从本质上讲，EST分析有着明确的生物信息学路径
第一步，序列修剪：低质量的碱基或受污染序列都将被删除；
第二步，根据相似性对EST进行分类；
最后一步，在序列水平，基于它们的重叠注解EST，带有已知序列的基因或基因组区域。在这些初步处理之后，产生的结果可以用于基因发现、基因表达分析或转录后的变异分析，如选择性剪接或替代多聚腺苷酸化研究等。
EST与癌症之间关系的研究早就证明是富有成果的。首先，许多工作都采用EST技术研究癌症；其次，两个不同的癌症计划突出了EST对转录组学研究的重要性。癌症基因组剖析计划（CGAP）从超过10个癌症类型中得到了大约150万个EST。人类癌症基因组计划（HCGP）利用一种称为开放阅读框EST的新技术，从多于10个癌症类型中得到了超过100万个流行肿瘤的EST。多年来，癌症的EST数量主要存储在表达序列标签数据库（database EST, dbEST）。
2. 基因表达序列分析技术和大规模平行测序技术
基因表达序列分析（SAGE）和大规模平行测序技术（MPSS）是两个基于短标签测序的方法。它们可以通过短的序列标签（SAGE短的序列标签为10或17bp，MPSS大规模平行测序技术短的序列标签为13或20 bp），能够量化基因的表达，这些标签在多聚腺苷酸转录物内，毗邻NlaIII（SAGE）或DpnII（MPSS）的3’端。SAGE和MPSS实验的结果是短序列集，某一特定标签的频率代表对应转录物的丰度。

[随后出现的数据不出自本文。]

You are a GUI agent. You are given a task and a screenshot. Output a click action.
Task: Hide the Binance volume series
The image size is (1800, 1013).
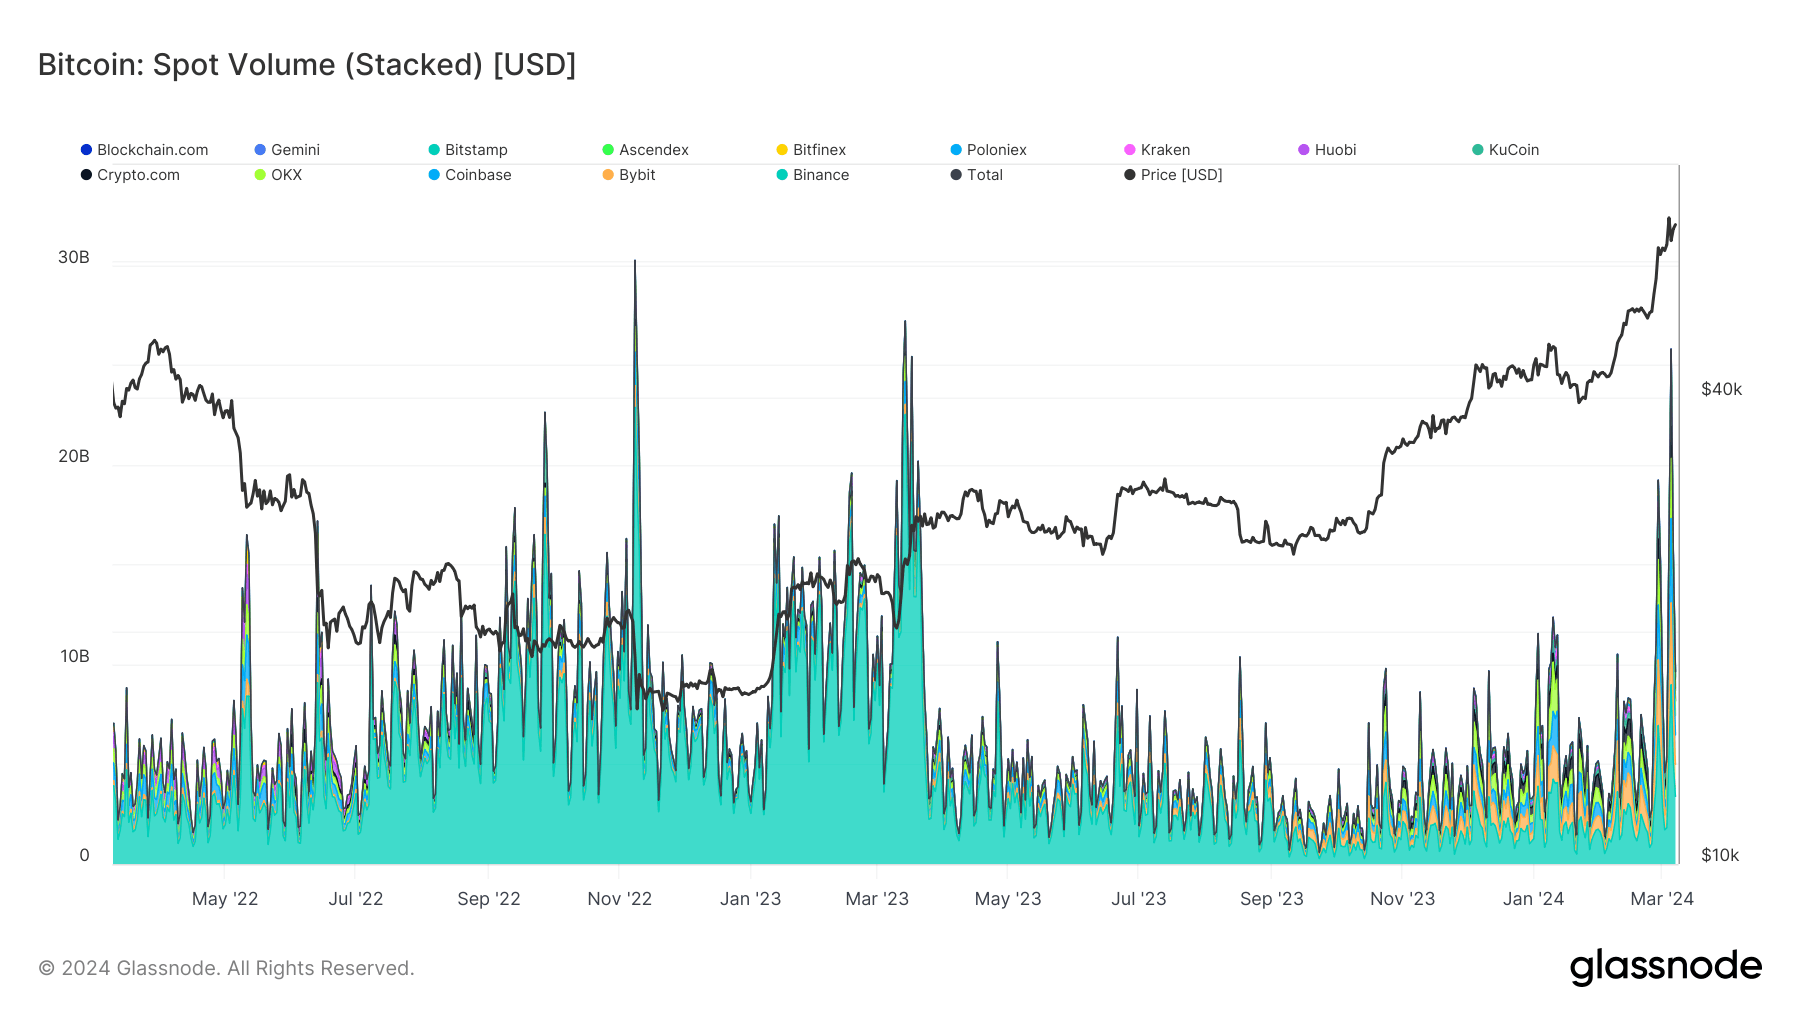tap(820, 175)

虽然SAGE和MPSS可以产生类似的输出结果，即一系列的标签，但它们的实验方案是完全不同的。例如，SAGE使用传统的克隆及DNA测序方法，MPSS则基于酶消化和杂交，利用新的克隆和专属的平行测序方案。因此，SAGE平均输出包含10万个标签，而MPSS能够输出包含超过1,000,000个标签。
一个在SAGE和MPSS数据分析中的重要步骤就是正确指定/定位标签到基因。基本上有三种策略来完成这个过程：
(1) 基于数据库的注解，数据库通过内部电脑方案构建；
(2) 注解，标签对标签，通过网络站点完成，如SAGE Genie数据库和SAGEmap数据库。SAGEmap是美国国家癌症研究所（NCI）提供的一个在线SAGE分析工具，其数据库包含多种正常组织、癌前病变组织和肿瘤组织的SAGE文库。SAGE Genie数据库在SAGEmap的基础上提供了更为友好的界面，通过查询SAGE Genie数据库，可以获知基因在正常组织和癌变组织中的相对表达量；
(3) 利用参考数据库大规模注解。
SAGE分析的另一个重要步骤是识别每个样本中的不同标签。为此，有几种方法可以采取，与Baggerly等人、Thygesen和Zwinderman以及Zuyderduyn所描述的一样。
SAGE的显著特点是快速高效地、接近完整地获得基因组的表达信息，它可以定量分析已知基因及未知基因表达情况。在疾病组织、癌细胞等差异表达谱的研究中，SAGE可以帮助获得完整转录组学图谱，发现新的基因及其功能、作用机制和通路等信息。MPSS是对SAGE的改进，它能在短时间内检测细胞或组织内全部基因的表达情况，是功能基因组研究的有效工具。但所需要的配套软硬件较为昂贵，目前国内外相关的应用报道不多。MPSS技术对于致病基因的识别、揭示基因在疾病中的作用、分析药物的药效等都非常有价值，该技术的发展将在基因组功能及其相关领域研究中发挥巨大的作用。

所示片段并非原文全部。